## Required action
Entries follow. Give back exactly the lines starting at the one containing "Instruction: Click the M/L collar image" and ending at the one containing "Task: Click the gradient color bar at top", and no other lines.

## Provided information
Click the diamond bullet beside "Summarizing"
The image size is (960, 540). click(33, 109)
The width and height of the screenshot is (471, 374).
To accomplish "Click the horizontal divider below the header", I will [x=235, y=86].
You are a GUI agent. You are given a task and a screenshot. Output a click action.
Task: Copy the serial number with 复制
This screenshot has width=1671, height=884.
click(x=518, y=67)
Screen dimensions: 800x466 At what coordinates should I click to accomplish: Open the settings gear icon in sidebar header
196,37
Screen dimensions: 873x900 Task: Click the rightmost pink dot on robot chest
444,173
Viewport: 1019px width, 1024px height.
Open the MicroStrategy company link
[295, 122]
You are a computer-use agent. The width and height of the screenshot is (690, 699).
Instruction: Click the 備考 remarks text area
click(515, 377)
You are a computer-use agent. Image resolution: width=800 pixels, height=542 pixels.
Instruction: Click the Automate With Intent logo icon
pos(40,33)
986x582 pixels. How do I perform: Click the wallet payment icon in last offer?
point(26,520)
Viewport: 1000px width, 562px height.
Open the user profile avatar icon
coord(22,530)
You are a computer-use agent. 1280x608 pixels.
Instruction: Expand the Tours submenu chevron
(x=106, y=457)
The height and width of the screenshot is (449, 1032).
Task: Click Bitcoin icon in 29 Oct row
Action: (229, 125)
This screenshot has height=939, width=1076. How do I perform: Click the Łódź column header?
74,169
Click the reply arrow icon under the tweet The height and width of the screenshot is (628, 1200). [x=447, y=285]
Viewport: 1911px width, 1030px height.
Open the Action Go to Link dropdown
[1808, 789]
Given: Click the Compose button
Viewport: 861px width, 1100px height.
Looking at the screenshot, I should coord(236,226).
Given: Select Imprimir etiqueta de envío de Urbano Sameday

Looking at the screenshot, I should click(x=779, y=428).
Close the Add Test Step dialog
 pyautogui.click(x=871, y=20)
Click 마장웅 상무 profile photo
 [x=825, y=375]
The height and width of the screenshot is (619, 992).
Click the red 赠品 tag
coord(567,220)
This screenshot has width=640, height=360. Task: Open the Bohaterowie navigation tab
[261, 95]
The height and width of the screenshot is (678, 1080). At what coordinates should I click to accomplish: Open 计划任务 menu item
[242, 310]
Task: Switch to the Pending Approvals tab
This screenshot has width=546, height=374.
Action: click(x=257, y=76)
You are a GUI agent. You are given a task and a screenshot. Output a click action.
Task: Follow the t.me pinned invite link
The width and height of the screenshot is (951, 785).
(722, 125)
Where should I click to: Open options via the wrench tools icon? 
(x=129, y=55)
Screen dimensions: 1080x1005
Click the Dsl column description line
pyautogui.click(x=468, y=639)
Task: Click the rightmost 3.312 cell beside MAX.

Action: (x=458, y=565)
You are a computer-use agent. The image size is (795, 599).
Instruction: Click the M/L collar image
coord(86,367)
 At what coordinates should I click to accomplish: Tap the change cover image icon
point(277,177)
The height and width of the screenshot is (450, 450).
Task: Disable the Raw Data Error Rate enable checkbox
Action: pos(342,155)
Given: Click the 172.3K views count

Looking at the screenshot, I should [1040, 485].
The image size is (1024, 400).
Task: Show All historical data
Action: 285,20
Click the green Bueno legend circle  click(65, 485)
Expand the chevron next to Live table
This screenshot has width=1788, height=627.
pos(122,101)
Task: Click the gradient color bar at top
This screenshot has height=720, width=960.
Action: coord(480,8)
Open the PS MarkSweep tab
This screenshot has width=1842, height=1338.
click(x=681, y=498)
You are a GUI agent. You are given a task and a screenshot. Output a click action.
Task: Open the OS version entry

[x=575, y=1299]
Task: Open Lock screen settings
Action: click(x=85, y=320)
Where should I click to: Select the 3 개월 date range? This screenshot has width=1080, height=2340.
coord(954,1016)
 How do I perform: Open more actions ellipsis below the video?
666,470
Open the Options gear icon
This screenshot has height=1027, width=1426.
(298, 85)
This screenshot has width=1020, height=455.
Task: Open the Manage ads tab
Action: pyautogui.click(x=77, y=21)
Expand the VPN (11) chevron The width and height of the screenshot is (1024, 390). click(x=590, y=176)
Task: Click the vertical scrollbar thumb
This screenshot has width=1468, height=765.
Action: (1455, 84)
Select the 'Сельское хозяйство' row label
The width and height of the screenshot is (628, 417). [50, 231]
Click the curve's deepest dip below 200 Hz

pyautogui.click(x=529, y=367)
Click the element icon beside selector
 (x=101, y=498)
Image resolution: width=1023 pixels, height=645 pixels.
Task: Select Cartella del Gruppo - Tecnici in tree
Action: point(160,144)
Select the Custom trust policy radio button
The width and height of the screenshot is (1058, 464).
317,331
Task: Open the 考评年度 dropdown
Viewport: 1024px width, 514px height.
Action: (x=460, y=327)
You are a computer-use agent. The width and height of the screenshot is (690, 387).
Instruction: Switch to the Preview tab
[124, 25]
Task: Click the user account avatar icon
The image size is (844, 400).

## Answer for the task
Instruction: Click the M/L collar image
coord(86,367)
 At what coordinates should I click to accomplish: Tap the change cover image icon
point(277,177)
The height and width of the screenshot is (450, 450).
Task: Disable the Raw Data Error Rate enable checkbox
Action: pos(342,155)
Given: Click the 172.3K views count

Looking at the screenshot, I should [1040, 485].
The image size is (1024, 400).
Task: Show All historical data
Action: 285,20
Click the green Bueno legend circle  click(65, 485)
Expand the chevron next to Live table
This screenshot has width=1788, height=627.
pos(122,101)
Task: Click the gradient color bar at top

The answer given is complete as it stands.